▶ _Document segment_
:::::
# Who targets carp on the fly?



## BrodyC (Jan 4, 2018)

Last season I really started getting into fly fishing. Caught a few hundred bluegills in ponds and lakes. Caught a few bass and one crappie. 

This season I would love to get many more of those species but also would love to get some carp on the fly. 

I know Ross Lake has quite a few carp as well as below the dam at Paint Creek, it is nearly impossible to throw jigs for Saugeyes for more than a couple hours without snagging one. 

So my question is where should I be fishing, when and with what? I have read plenty of articles on carp fishing with flies but just wanted some feedback from you all and what has worked well for you.


----------



## DHower08 (Nov 20, 2015)

I did it years ago. Black colored flies work wonders. Also if you chum them up with bread just use a small circle hook and rig a small piece of bread to float that's a guaranteed catch


----------



## BrodyC (Jan 4, 2018)

DHower08 said:


> I did it years ago. Black colored flies work wonders. Also if you chum them up with bread just use a small circle hook and rig a small piece of bread to float that's a guaranteed catch


I think I have some black wooly buggers I may give those a try.


----------



## Tazmanme (Jul 5, 2017)

Cicada fly they like um a lot


----------



## garhtr (Jan 12, 2009)

I like fishing after spawn in mid/ late May near me and mainly fish smaller rivers and crks. For me the fish below spillways are some of the harder fish to catch, the can often be large but they see a lot of activity(spillways near me) and will be on high alert
Most importantly, Make sure you target fish that are tailing or actively feeding, they're pretty spooky and sometimes picky in clear water.
In areas with lots of crawfish I like small craw patterns, stallcup crazy-dad is one of my favs.
Others flies that work for me are the red tail black betty, trouser worm or any damsel fly imitation can work. 
Pre spawn -- rubber leg stone flies have produced for me.
Good luck and btw if you search the last 3-4 pages of this forum and the "what are you catching" thread you'll find pics of flies and plenty of pretty gold fish.


----------



## garshark (Aug 23, 2011)

They can be very spooky but I have caught a few late in the steelhead season. They seem to like an egg sucking leach pattern


----------



## RogerS (Jan 10, 2007)

I TARGET them and then let my arrow fly.


----------



## Shortdrift (Apr 5, 2004)

Caught some while fishing for river smallmouth. Olive, rusty brown and dark blue crayfish patterns dragged along the bottom of streams. Smallmouth will often follow carp around and catch insects and crayfish that the carp churn up. Have also caught a few on a large dry or small popper in lakes and ponds. Carp are easily spooked so presentation is critical.
:::::
▶ _Data provided_
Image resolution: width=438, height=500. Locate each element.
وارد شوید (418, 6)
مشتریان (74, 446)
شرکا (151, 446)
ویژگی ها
:::::
▶ _Objectives_
1 > Transcribe the part of the carp fly-fishing thread that begins at the words "## Tazmanme (Jul" and stops after "in clear water.".
2 > Rescale the listing by writing out every line of it, requests included, with each coordinate in the answers multiplied by 2.5 and rounded to a whole number, halves rounded up.
The carp fly-fishing thread has no connection to the listing.

▶ _Responses_
1 >
## Tazmanme (Jul 5, 2017)

Cicada fly they like um a lot


----------



## garhtr (Jan 12, 2009)

I like fishing after spawn in mid/ late May near me and mainly fish smaller rivers and crks. For me the fish below spillways are some of the harder fish to catch, the can often be large but they see a lot of activity(spillways near me) and will be on high alert
Most importantly, Make sure you target fish that are tailing or actively feeding, they're pretty spooky and sometimes picky in clear water.

2 >
Image resolution: width=438, height=500. Locate each element.
وارد شوید (1045, 15)
مشتریان (185, 1115)
شرکا (378, 1115)
ویژگی ها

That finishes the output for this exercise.